Hospira's recent history was discussed at the FDLI conference to relate the challenges for a company under pressure to make dramatic changes in GMP compliance to address widespread quality failures at several production sites. Quintiles senior director Mike Leavitt, working as a consultant to Hospira, described how multiple warning letters and failed inspections have prompted a major remediation initiative at Hospira's North Carolina production plant under an approach somewhat like a "self-imposed consent decree." Yet despite new corporate management and an in-house quality team under recently appointed Senior Vice-President Zena Kaufman, Hospira continues to face compliance issues. It received a warning letter in August 2012 for problems at a medical device plant located in Costa Rica, and visible particulate matter in Carboplatin injection prompted a recall of three lots in November 2012. A formal consent decree is expected, despite outlays on remediation of nearly $250 million, with another $100 million in spending expected.

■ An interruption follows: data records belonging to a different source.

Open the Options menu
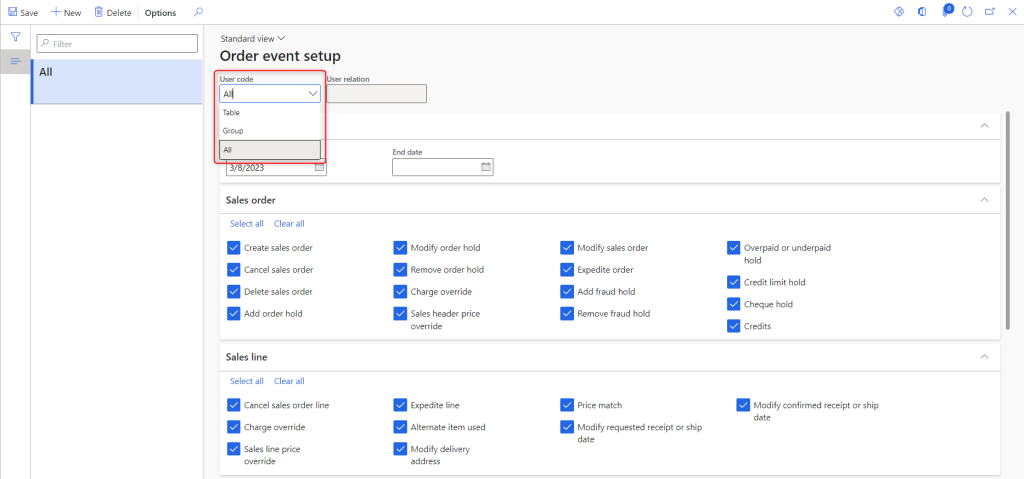Viewport: 1024px width, 479px height. coord(160,13)
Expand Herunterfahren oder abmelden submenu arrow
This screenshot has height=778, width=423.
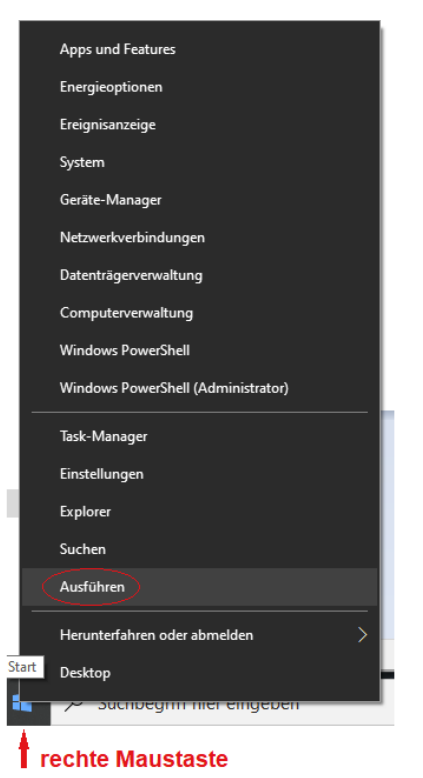[x=363, y=635]
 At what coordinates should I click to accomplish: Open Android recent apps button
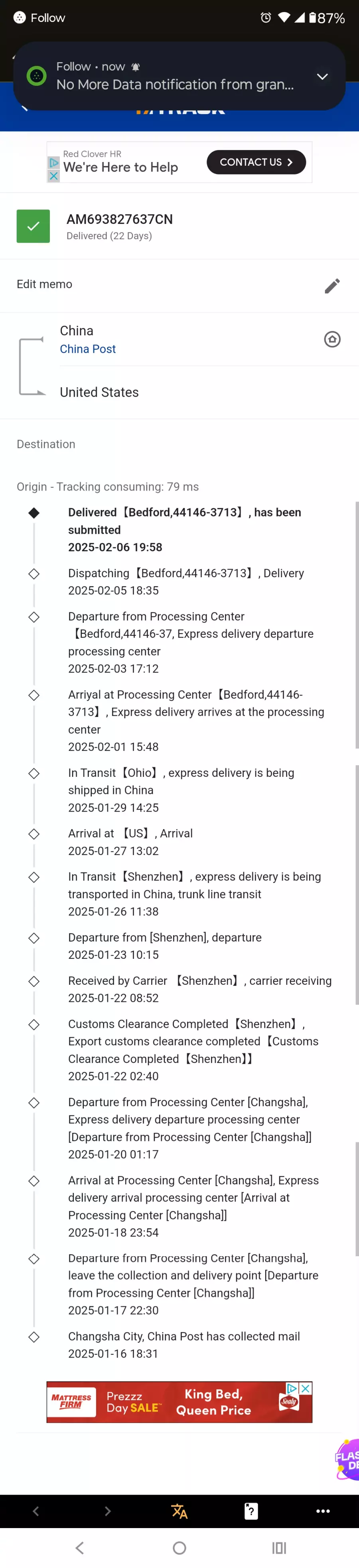click(279, 1547)
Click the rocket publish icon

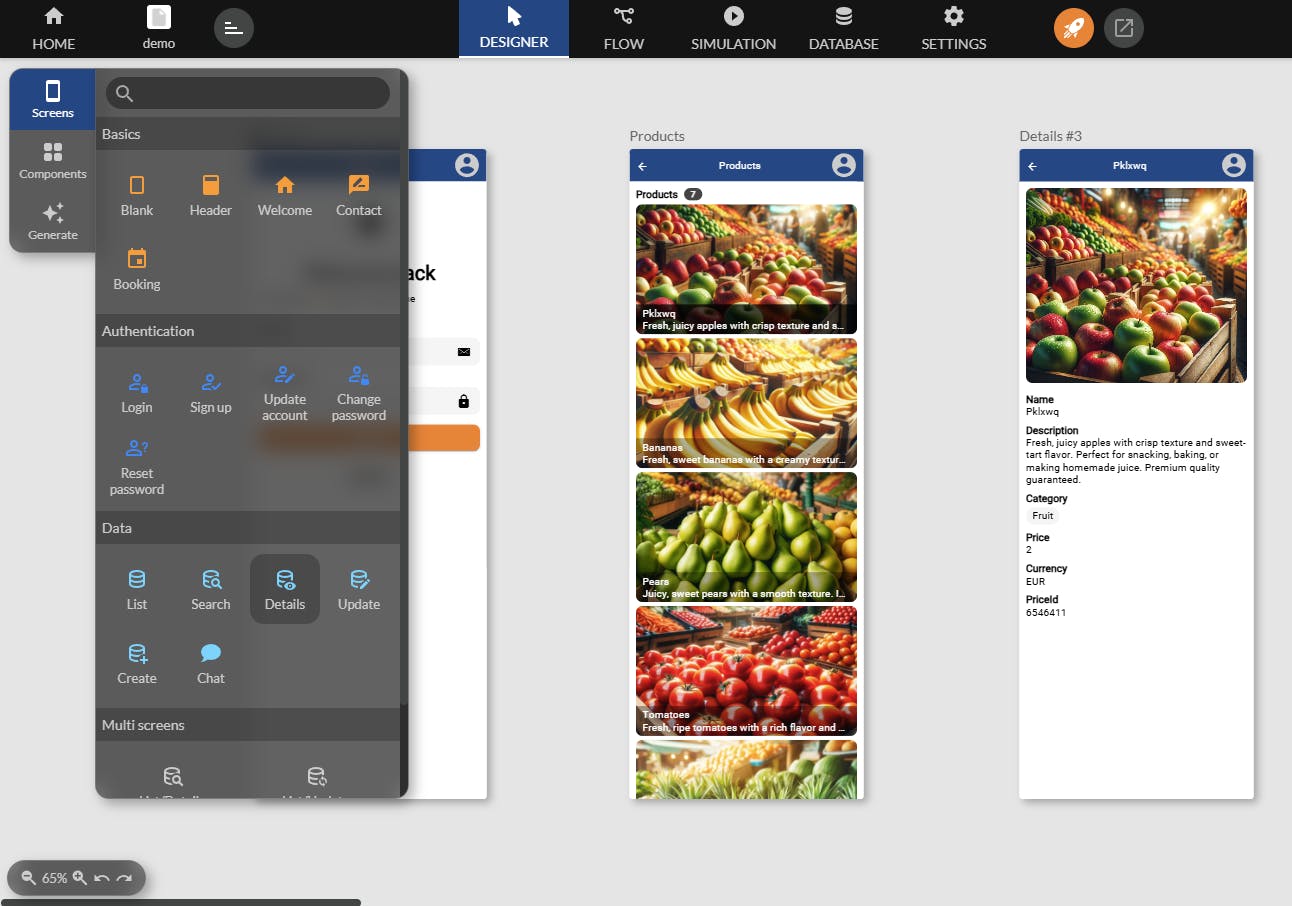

The visible rise in outsourcing of drug manufacturing and in foreign facilities supplying the US market is prompting FDA compliance officials to focus more on international and supply-chain issues. The agency is conducting more inspections of foreign producers that will increase with added resources from the Generic Drug User Fee Act (GDUFA), Stearn noted. He cited more warning letters involving cGMP issues at foreign facilities, many listing failures to maintain required reports and records and to establish appropriate production and process controls. FDA urges foreign manufacturers to create independent quality units and to do more to meet GMP standards.
FDA officials, however, realize they will never have enough resources to monitor all the manufacturers and suppliers to the US market and thus are looking to more collaborative enforcement efforts to extend their global oversight of manufacturing compliance. FDA, the European Medicines Agency (EMA), and other regulatory authorities are continuing a program to share information on inspections of API makers and have launched a project for exchanging reports to reduce overlapping inspections for finished drug products. A mutual reliance pilot with EMA and an initiative to share bioequivalence data are in the works, as are projects to establish a common regulatory database with China and a roadmap for global medical product quality and supply-chain integrity with other Asian nations.
These efforts will help FDA better target its inspection and compliance resources, while obtaining information needed to bring enforcement actions. FDA officials say that they much prefer that manufacturers comply with quality standards and meet reporting requirements without the threat of penalties, but they welcome the added tools to help compel compliance when necessary.